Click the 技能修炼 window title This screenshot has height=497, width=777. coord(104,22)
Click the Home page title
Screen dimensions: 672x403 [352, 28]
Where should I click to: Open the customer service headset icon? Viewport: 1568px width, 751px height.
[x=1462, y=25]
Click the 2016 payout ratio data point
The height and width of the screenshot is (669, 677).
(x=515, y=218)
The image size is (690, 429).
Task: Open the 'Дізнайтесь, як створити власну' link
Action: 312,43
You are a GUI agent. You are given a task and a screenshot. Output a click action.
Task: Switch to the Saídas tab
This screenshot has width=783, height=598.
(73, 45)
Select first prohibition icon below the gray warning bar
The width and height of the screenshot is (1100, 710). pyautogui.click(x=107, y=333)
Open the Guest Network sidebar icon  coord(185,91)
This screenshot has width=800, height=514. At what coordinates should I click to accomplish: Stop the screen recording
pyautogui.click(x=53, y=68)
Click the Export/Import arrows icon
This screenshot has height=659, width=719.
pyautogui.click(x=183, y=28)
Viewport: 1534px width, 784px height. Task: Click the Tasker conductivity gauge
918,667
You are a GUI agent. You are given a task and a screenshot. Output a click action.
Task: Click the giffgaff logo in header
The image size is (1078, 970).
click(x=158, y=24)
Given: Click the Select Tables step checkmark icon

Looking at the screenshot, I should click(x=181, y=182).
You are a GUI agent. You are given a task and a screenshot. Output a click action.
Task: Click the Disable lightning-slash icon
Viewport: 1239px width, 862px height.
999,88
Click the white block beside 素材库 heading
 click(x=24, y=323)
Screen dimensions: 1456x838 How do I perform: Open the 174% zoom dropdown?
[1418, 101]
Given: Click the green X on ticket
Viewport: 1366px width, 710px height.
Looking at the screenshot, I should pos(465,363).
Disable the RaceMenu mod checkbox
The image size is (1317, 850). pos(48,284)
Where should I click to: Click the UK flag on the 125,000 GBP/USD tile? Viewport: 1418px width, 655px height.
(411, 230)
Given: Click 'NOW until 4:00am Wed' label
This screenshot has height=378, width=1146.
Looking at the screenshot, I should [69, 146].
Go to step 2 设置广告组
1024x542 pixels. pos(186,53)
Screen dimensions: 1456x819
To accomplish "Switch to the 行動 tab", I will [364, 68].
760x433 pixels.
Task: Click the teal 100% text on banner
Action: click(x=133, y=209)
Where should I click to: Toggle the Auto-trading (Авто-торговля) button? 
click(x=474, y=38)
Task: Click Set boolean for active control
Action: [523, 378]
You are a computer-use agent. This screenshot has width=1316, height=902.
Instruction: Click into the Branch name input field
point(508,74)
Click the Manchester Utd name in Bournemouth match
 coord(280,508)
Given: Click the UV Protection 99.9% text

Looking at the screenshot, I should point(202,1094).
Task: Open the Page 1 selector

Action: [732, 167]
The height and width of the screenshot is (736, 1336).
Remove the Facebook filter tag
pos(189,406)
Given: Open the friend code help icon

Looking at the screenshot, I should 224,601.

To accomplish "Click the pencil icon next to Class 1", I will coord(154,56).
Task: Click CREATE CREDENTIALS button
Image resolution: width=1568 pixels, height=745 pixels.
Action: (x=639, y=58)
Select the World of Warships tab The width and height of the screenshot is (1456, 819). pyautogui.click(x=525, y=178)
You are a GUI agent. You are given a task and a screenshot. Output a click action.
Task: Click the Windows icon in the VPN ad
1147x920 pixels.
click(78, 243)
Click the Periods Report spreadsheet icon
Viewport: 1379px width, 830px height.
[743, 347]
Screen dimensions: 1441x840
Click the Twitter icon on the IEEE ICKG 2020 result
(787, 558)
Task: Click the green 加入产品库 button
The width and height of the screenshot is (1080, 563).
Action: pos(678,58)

◆ ◆ ◆ ◆ ◆

OBJECTIVE ::
Lay out every line of the records above as a Markdown table with two columns, Row and Line. Give each non-blank line its own row, numbered in order, and leave out the blank lines.

CORRECT RESPONSE ::
| Row | Line |
|---|---|
| 1 | Click the 技能修炼 window title This screenshot has height=497, width=777. coord(104,22) |
| 2 | Click the Home page title |
| 3 | Screen dimensions: 672x403 [352, 28] |
| 4 | Where should I click to: Open the customer service headset icon? Viewport: 1568px width, 751px height. |
| 5 | [x=1462, y=25] |
| 6 | Click the 2016 payout ratio data point |
| 7 | The height and width of the screenshot is (669, 677). |
| 8 | (x=515, y=218) |
| 9 | The image size is (690, 429). |
| 10 | Task: Open the 'Дізнайтесь, як створити власну' link |
| 11 | Action: 312,43 |
| 12 | You are a GUI agent. You are given a task and a screenshot. Output a click action. |
| 13 | Task: Switch to the Saídas tab |
| 14 | This screenshot has width=783, height=598. |
| 15 | (73, 45) |
| 16 | Select first prohibition icon below the gray warning bar |
| 17 | The width and height of the screenshot is (1100, 710). pyautogui.click(x=107, y=333) |
| 18 | Open the Guest Network sidebar icon  coord(185,91) |
| 19 | This screenshot has width=800, height=514. At what coordinates should I click to accomplish: Stop the screen recording |
| 20 | pyautogui.click(x=53, y=68) |
| 21 | Click the Export/Import arrows icon |
| 22 | This screenshot has height=659, width=719. |
| 23 | pyautogui.click(x=183, y=28) |
| 24 | Viewport: 1534px width, 784px height. Task: Click the Tasker conductivity gauge |
| 25 | 918,667 |
| 26 | You are a GUI agent. You are given a task and a screenshot. Output a click action. |
| 27 | Task: Click the giffgaff logo in header |
| 28 | The image size is (1078, 970). |
| 29 | click(x=158, y=24) |
| 30 | Given: Click the Select Tables step checkmark icon |
| 31 | Looking at the screenshot, I should click(x=181, y=182). |
| 32 | You are a GUI agent. You are given a task and a screenshot. Output a click action. |
| 33 | Task: Click the Disable lightning-slash icon |
| 34 | Viewport: 1239px width, 862px height. |
| 35 | 999,88 |
| 36 | Click the white block beside 素材库 heading |
| 37 |  click(x=24, y=323) |
| 38 | Screen dimensions: 1456x838 How do I perform: Open the 174% zoom dropdown? |
| 39 | [1418, 101] |
| 40 | Given: Click the green X on ticket |
| 41 | Viewport: 1366px width, 710px height. |
| 42 | Looking at the screenshot, I should pos(465,363). |
| 43 | Disable the RaceMenu mod checkbox |
| 44 | The image size is (1317, 850). pos(48,284) |
| 45 | Where should I click to: Click the UK flag on the 125,000 GBP/USD tile? Viewport: 1418px width, 655px height. |
| 46 | (411, 230) |
| 47 | Given: Click 'NOW until 4:00am Wed' label |
| 48 | This screenshot has height=378, width=1146. |
| 49 | Looking at the screenshot, I should [69, 146]. |
| 50 | Go to step 2 设置广告组 |
| 51 | 1024x542 pixels. pos(186,53) |
| 52 | Screen dimensions: 1456x819 |
| 53 | To accomplish "Switch to the 行動 tab", I will [364, 68]. |
| 54 | 760x433 pixels. |
| 55 | Task: Click the teal 100% text on banner |
| 56 | Action: click(x=133, y=209) |
| 57 | Where should I click to: Toggle the Auto-trading (Авто-торговля) button?  |
| 58 | click(x=474, y=38) |
| 59 | Task: Click Set boolean for active control |
| 60 | Action: [523, 378] |
| 61 | You are a computer-use agent. This screenshot has width=1316, height=902. |
| 62 | Instruction: Click into the Branch name input field |
| 63 | point(508,74) |
| 64 | Click the Manchester Utd name in Bournemouth match |
| 65 |  coord(280,508) |
| 66 | Given: Click the UV Protection 99.9% text |
| 67 | Looking at the screenshot, I should point(202,1094). |
| 68 | Task: Open the Page 1 selector |
| 69 | Action: [732, 167] |
| 70 | The height and width of the screenshot is (736, 1336). |
| 71 | Remove the Facebook filter tag |
| 72 | pos(189,406) |
| 73 | Given: Open the friend code help icon |
| 74 | Looking at the screenshot, I should 224,601. |
| 75 | To accomplish "Click the pencil icon next to Class 1", I will coord(154,56). |
| 76 | Task: Click CREATE CREDENTIALS button |
| 77 | Image resolution: width=1568 pixels, height=745 pixels. |
| 78 | Action: (x=639, y=58) |
| 79 | Select the World of Warships tab The width and height of the screenshot is (1456, 819). pyautogui.click(x=525, y=178) |
| 80 | You are a GUI agent. You are given a task and a screenshot. Output a click action. |
| 81 | Task: Click the Windows icon in the VPN ad |
| 82 | 1147x920 pixels. |
| 83 | click(78, 243) |
| 84 | Click the Periods Report spreadsheet icon |
| 85 | Viewport: 1379px width, 830px height. |
| 86 | [743, 347] |
| 87 | Screen dimensions: 1441x840 |
| 88 | Click the Twitter icon on the IEEE ICKG 2020 result |
| 89 | (787, 558) |
| 90 | Task: Click the green 加入产品库 button |
| 91 | The width and height of the screenshot is (1080, 563). |
| 92 | Action: pos(678,58) |